Das oben erwähnte Werk des Dr. Gordon enthält zahlreiche Fälle, die diesen Gegenstand illustrieren; einige davon mögen hier Erwähnung finden: Richard Baxter schreibt: „An der einen Mandel im Halse entstand eine Geschwulst, rund wie eine Erbse, zuerst nicht größer; schließlich wuchs sie zu der Größe eines kleinen Knopfes an und war hart wie ein Knochen. Die Furcht, daß es sich als Krebs herausstellen würde, quälte mich mehr als das Ding selber. Ungefähr ein Vierteljahr lang wandte ich verschiedene Arten von Medizin an, aber vergeblich. Zuletzt schlug mir mein Gewissen, weil ich so vieler Fälle, in denen ich durch Gebet Heilung von Krankheit fand, nicht gedacht hatte; und zwar hatte ich lediglich aus Hochmut derselben keine Erwähnung gethan, damit nicht gesagt würde, daß ich mich besonderer Gnade von Gott rühmte.
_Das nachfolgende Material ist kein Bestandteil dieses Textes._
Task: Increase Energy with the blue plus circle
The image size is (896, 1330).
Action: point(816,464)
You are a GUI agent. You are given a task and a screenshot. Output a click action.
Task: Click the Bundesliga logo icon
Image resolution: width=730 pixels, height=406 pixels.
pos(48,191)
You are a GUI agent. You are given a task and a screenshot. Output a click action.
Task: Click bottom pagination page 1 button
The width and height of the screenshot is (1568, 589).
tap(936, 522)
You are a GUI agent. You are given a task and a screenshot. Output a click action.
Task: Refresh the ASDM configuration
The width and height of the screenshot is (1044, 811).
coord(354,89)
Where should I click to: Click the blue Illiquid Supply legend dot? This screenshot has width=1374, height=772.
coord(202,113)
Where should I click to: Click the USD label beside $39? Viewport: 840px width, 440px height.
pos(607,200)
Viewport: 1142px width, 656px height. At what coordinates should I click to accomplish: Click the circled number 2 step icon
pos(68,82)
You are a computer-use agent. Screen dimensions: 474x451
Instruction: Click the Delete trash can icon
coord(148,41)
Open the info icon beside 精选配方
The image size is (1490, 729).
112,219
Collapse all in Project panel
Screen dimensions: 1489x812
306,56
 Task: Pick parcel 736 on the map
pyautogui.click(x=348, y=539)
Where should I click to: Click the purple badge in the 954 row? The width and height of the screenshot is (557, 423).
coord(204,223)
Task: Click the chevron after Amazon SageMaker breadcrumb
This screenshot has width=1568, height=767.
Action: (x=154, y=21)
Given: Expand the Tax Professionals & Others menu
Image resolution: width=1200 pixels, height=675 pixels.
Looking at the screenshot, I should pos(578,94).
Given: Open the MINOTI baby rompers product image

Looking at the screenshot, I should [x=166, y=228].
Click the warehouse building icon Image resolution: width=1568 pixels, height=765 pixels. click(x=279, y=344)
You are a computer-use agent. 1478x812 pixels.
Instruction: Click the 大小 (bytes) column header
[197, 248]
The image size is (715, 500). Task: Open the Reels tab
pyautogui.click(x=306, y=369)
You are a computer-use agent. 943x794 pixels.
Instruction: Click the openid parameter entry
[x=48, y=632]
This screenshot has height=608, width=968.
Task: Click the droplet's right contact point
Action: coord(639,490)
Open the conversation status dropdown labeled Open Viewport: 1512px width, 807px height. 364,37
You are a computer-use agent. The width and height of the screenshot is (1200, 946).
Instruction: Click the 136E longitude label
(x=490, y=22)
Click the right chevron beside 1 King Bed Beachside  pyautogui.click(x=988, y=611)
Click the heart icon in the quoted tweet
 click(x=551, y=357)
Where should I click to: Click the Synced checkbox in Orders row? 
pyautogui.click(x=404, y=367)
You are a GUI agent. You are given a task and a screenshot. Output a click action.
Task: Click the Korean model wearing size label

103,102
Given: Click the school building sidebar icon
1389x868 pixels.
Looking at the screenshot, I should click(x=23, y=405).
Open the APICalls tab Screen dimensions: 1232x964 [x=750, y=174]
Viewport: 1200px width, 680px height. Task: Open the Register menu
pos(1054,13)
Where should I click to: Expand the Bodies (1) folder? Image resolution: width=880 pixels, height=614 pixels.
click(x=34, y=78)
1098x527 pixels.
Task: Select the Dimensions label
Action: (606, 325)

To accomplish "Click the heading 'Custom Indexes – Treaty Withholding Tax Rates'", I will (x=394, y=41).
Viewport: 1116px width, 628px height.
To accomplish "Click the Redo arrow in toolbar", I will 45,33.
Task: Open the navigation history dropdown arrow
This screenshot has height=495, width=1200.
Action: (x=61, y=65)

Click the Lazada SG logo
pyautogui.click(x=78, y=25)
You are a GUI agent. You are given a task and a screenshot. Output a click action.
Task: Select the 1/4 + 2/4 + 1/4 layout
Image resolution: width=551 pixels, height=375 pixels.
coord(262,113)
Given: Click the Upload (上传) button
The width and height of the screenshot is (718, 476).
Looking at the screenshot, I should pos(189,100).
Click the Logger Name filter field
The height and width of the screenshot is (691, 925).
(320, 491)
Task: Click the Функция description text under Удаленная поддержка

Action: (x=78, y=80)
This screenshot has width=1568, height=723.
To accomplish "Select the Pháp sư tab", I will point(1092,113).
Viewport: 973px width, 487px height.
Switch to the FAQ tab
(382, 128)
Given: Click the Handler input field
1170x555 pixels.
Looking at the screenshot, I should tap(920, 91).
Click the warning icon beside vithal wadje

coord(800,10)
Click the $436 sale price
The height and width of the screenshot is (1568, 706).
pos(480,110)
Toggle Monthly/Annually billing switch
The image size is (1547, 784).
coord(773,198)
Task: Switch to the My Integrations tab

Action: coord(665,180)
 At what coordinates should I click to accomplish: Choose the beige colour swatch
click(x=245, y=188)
Gerade an diesem Morgen wollte ich über diesen Gegenstand predigen und der Stimme des Gewissens gehorchend, sagte ich:, Wie oft habe ich erfahren, daß das Gebet des Glaubens die Kranken geheilt hat, wenn alle Ärzte sie für tot aufgegeben haben,‘ mit weiteren Anführungen, die hier nicht erwähnt sind. Als ich zur Kirche ging, hatte ich meine Geschwulst wie vorher (denn ich sah sie oft im Spiegel, und fühlte sie beständig). Sobald ich aufhörte zu predigen, fühlte ich, daß sie verschwunden war, und zum Spiegel eilend, konnte ich nicht einmal eine Spur, Narbe oder Zeichen an der Stelle, wo sie sich befunden hatte, entdecken, und ich wußte nicht, was daraus geworden war. Ich bin sicher, daß ich sie weder verschluckte noch ausspie, und es ist unwahrscheinlich, daß sie durch irgend eine natürliche Ursache aufgelöst war, da sie ein Vierteljahr lang hart wie ein Knochen gewesen war trotz aller Lösemittel. Ich möchte dieses besonders erwähnen, denn es ereignete sich genau so, wie ich es hier geschrieben habe. Viele solch wunderbare Gnadenerweisungen sind mir und anderen in Erfüllung von Gebeten zu teil geworden.”
Über Edward Irving enthält das Buch folgendes: „Er war kein Theoretiker. Nicht nur ermahnte er seine Gemeinde beständig, im Glauben an Jesus für Körper und Seele zu leben, sondern er hat uns auch berichtet, wie er sich auf den Herrn warf, als mächtige Krankheit ihn in Fesseln geschlagen hatte; und wie sein Glaube bis aufs äußerste geprüft wurde, bis er mit schwimmendem Haupte, in Schweiß gebadet, sich an der Kanzel festhielt und darauf wartete, daß Gott vor den Augen der Leute sein Wort „Das Gebet des Glaubens soll die Kranken heilen,” erfüllen würde; und wie sein Erlöser zuletzt ihm zu Hilfe kam, die Fesseln der Krankheit löste, und ihn in den Stand setzte, an dem Morgen mit solcher Kraft des Geistes zu sprechen, wie er es selten erfahren hatte.”
Wir können nicht umhin, die kindliche Einfalt und Eingebung dieser Männer zu bewundern, welche den Feind überwanden durch einen Glauben, der noch nicht die Erkenntnis von der Unwirklichkeit der Krankheit erreicht hatte; wir wissen, daß solche Treue und Mut, auf die Arbeit in Christian Science angewandt, von schnellem Fortschritt begleitet sein wird und uns über jedes Hindernis, welches sich uns entgegen zu stellen sucht, hinweg tragen wird; und unbegrenzte Dankbarkeit schulden wir in der That ihr, die den Weg so deutlich gemacht hat, daß der Sieg über Krankheit durch das Gebet wahrer Erkenntnis nicht mehr zu den Ausnahmen gehört.